Официальный сайт журналиста и писателя Сергея Маркова.
Прощание с Прагой Версия в формате PDF Версия для печати Отправить на e-mail
03.11.2009
Оглавление
Прощание с Прагой
Страница 2
Страница 3
Страница 4
Страница 5

…Пиво будет вкусным и легким. Закончив вторую, ты попросишь третью кружку «Праздроя» и чашечку кофе – для Эльке. Вы будете сидеть и, время от времени перебрасываясь чужими фразами, слушать, как осторожно стучат каблуки и деревянные подошвы сабо, хлопают вьетнамки, шелестят разноцветные болоньевые курточки, шершавые джинсы и длинные, цвета хаки, платья «сафари». Подумаешь, что хорошо бы подняться на Градчаны и послушать хор в одном из костелов, что оставил еще несколько залов картинной галереи «на потом», что вельветовый костюмчик, который ты купил на Вацлавской своему племяннику, будет ему только-только... Ты взглянешь на часы и почувствуешь вдруг – впервые, – что все в последний раз: это кафе, и размышления о том, подняться или не подниматься на Градчаны, и... а сидите и смотрите вы на прохожих, на темные окна домов и друг на друга так, будто бы много вечеров у вас впереди.
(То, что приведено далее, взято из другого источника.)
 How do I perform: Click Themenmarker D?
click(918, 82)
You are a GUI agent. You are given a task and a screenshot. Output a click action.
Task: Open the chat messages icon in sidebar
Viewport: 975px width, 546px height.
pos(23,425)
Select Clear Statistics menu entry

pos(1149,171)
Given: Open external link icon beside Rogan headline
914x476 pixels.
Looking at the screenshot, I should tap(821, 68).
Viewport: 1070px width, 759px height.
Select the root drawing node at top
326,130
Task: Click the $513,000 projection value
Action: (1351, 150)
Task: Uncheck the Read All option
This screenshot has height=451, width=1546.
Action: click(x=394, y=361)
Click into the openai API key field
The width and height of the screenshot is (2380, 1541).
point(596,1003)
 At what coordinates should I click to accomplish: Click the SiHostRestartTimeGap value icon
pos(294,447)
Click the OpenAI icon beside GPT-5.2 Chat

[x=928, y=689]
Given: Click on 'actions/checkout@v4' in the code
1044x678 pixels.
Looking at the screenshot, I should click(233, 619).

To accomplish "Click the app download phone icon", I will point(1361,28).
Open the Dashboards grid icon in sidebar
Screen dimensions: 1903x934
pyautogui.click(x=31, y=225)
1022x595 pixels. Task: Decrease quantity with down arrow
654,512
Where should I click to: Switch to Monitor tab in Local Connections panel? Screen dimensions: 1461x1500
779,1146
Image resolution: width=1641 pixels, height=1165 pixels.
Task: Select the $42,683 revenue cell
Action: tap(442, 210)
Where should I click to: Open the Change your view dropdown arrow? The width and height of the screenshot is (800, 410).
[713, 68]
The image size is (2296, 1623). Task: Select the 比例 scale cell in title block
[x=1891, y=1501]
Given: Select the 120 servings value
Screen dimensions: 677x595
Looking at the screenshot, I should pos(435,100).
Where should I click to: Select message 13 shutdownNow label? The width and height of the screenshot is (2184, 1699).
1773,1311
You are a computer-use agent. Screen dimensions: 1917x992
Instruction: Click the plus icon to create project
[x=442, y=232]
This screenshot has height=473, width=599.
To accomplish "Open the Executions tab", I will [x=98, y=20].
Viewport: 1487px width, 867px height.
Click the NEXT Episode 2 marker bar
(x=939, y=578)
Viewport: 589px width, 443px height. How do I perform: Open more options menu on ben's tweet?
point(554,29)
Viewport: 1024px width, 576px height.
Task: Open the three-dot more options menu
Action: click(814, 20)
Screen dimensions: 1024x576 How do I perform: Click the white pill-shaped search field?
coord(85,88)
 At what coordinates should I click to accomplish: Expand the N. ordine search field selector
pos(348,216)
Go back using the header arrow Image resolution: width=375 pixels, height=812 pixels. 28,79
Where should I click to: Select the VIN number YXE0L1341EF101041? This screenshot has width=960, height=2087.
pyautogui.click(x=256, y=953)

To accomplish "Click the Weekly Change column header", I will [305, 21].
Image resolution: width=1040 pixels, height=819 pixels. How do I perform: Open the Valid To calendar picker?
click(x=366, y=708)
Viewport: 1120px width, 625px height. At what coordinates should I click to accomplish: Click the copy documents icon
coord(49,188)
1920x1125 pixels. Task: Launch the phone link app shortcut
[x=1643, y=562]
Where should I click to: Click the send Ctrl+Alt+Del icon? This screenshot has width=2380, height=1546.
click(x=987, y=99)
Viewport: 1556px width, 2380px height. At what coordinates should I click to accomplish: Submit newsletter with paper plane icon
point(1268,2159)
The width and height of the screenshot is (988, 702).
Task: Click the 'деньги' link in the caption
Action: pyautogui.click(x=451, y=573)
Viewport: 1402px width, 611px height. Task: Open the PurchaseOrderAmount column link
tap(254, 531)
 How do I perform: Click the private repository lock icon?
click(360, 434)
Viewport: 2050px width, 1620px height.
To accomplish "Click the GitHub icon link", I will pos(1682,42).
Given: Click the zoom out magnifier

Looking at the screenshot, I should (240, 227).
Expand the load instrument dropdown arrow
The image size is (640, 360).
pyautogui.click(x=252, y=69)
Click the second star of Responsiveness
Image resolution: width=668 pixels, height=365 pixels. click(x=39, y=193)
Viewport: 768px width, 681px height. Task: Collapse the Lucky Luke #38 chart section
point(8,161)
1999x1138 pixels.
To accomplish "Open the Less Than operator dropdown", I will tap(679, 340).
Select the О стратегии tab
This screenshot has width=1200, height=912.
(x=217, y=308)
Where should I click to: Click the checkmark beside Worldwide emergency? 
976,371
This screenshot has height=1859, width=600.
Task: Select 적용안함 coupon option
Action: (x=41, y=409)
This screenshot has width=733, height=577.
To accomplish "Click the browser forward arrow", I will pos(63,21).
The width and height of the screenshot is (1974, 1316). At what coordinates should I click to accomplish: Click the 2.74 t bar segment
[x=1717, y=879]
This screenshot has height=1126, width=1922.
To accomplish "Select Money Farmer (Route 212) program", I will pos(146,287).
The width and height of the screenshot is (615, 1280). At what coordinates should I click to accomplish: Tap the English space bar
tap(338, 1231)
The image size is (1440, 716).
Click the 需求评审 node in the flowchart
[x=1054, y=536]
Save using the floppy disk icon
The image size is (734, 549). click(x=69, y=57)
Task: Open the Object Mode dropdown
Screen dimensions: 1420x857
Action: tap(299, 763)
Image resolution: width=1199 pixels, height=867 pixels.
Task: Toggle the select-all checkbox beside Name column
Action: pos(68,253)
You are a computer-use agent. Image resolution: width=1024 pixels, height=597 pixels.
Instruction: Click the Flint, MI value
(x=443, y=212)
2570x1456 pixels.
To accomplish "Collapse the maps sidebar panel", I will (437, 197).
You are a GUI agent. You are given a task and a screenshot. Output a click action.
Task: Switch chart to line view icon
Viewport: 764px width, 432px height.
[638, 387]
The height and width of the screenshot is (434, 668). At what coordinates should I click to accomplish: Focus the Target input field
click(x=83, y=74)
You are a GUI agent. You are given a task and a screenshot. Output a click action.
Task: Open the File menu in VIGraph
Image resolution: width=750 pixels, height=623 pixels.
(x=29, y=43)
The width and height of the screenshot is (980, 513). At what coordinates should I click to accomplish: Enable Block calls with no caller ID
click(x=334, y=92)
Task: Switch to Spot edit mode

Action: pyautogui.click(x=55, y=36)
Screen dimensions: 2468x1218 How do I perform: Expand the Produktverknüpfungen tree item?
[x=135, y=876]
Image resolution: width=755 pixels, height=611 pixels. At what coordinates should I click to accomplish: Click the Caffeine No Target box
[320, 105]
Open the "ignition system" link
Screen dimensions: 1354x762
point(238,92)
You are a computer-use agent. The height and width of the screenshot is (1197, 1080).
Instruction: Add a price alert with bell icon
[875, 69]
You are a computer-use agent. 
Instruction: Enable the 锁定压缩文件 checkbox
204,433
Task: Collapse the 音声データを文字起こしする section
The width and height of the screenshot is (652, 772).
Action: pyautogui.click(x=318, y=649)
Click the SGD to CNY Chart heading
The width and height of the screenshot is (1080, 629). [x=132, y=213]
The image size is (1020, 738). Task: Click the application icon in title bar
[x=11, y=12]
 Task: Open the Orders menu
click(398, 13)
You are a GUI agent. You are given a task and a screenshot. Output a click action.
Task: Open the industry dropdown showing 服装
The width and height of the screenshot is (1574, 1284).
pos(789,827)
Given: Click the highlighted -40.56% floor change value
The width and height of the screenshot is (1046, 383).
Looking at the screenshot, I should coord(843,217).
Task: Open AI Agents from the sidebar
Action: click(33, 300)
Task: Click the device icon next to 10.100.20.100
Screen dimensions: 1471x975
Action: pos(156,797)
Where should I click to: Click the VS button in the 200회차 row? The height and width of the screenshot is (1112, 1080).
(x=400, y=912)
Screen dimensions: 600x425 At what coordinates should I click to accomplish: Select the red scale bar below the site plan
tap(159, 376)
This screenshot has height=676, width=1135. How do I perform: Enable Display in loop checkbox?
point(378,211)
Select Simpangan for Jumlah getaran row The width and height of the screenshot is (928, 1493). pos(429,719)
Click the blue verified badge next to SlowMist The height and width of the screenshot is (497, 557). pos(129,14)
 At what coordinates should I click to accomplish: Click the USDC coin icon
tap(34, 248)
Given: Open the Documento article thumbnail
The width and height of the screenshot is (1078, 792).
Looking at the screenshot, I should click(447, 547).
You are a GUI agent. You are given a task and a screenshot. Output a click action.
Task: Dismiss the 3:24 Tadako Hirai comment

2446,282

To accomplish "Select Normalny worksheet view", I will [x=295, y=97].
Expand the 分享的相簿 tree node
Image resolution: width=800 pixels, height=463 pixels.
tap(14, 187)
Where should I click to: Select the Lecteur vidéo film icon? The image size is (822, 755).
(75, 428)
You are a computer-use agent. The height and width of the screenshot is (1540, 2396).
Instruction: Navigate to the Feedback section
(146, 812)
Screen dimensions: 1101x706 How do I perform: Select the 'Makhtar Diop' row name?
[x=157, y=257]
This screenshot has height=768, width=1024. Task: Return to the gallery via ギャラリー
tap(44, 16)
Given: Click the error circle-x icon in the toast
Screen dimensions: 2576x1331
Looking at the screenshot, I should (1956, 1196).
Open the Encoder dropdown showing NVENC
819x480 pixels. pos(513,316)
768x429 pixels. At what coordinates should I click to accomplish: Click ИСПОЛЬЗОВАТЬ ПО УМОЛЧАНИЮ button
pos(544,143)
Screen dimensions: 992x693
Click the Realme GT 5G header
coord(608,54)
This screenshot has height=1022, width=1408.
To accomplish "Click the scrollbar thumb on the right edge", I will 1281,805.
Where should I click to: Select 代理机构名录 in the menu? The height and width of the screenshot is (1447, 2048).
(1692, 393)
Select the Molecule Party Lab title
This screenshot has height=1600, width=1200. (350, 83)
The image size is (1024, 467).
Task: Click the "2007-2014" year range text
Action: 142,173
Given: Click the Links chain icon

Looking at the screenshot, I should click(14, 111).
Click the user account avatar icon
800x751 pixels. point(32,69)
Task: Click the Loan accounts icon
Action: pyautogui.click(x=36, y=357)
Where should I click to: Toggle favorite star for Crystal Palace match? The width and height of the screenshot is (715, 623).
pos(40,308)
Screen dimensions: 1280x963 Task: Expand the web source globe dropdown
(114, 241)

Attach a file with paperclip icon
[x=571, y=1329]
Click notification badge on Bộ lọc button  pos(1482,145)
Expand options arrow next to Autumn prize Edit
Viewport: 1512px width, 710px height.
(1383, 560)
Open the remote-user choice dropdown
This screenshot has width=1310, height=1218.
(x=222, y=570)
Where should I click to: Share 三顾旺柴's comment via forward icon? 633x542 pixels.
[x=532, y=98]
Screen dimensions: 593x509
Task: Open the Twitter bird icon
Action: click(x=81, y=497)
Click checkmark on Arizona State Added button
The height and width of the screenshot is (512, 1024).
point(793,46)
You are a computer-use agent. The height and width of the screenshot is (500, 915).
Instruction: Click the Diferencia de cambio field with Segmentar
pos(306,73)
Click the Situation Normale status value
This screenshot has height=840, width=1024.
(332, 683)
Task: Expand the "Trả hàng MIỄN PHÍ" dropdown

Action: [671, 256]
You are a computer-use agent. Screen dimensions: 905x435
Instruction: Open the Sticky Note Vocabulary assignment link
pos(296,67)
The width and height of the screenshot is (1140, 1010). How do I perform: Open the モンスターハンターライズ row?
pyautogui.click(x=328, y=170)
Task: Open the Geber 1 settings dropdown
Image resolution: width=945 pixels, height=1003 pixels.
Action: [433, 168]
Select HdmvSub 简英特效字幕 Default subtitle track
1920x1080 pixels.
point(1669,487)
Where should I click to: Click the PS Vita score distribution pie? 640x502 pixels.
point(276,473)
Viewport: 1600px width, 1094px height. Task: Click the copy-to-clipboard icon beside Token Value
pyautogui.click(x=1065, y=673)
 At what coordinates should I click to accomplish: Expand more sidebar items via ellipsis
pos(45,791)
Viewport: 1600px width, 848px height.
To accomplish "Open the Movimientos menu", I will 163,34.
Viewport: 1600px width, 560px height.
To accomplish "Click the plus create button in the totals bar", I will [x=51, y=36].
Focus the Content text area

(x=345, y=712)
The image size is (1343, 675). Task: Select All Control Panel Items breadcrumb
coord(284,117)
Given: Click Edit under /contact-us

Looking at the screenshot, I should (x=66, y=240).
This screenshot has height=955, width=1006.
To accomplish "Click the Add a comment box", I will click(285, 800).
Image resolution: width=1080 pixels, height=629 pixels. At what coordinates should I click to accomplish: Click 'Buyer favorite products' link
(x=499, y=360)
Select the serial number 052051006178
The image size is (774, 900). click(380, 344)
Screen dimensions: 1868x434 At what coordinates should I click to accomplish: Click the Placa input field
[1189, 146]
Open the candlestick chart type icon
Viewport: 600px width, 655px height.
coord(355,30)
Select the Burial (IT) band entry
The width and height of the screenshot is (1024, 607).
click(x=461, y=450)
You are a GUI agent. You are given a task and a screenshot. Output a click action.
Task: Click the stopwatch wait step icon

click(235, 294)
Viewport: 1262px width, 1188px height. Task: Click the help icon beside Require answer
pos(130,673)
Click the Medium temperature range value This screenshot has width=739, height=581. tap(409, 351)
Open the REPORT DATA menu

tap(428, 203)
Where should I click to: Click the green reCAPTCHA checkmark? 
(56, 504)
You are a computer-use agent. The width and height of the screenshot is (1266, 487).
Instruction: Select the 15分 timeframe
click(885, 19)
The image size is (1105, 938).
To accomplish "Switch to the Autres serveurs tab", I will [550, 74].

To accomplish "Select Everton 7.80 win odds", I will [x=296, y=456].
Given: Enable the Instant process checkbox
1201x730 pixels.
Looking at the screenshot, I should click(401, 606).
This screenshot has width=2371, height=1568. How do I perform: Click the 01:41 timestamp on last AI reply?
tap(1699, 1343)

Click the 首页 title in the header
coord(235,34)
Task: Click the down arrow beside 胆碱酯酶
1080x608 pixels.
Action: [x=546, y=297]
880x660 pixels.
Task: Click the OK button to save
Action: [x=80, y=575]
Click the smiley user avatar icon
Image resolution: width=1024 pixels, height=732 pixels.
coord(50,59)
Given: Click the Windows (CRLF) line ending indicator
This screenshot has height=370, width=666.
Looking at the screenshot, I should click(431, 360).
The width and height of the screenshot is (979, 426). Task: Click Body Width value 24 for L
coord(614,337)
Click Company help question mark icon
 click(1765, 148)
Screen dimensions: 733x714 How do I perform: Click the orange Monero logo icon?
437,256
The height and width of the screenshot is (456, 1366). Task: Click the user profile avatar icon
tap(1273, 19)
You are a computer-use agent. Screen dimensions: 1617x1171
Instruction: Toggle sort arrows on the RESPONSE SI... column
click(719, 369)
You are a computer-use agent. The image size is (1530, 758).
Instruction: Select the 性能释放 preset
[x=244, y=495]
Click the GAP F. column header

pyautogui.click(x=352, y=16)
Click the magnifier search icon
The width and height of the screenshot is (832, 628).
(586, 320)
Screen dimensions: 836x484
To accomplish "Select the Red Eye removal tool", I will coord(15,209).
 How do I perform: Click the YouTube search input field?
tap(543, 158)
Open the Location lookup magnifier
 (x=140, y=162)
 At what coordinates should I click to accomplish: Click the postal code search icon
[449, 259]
И тебе захочется сказать Эльке что-то по-русски – такое, что уже не раз ты говорил про себя и что успокаивало, возвращало в состояние, привычное с детства. Но ничего не скажешь, потому что в ответ она бы лишь улыбнулась. Шагая по Парижской улице в сторону Староместской площади, ты оглянешься на недопитую кружку пива; спины прохожих сомкнутся над кружкой, словно вода.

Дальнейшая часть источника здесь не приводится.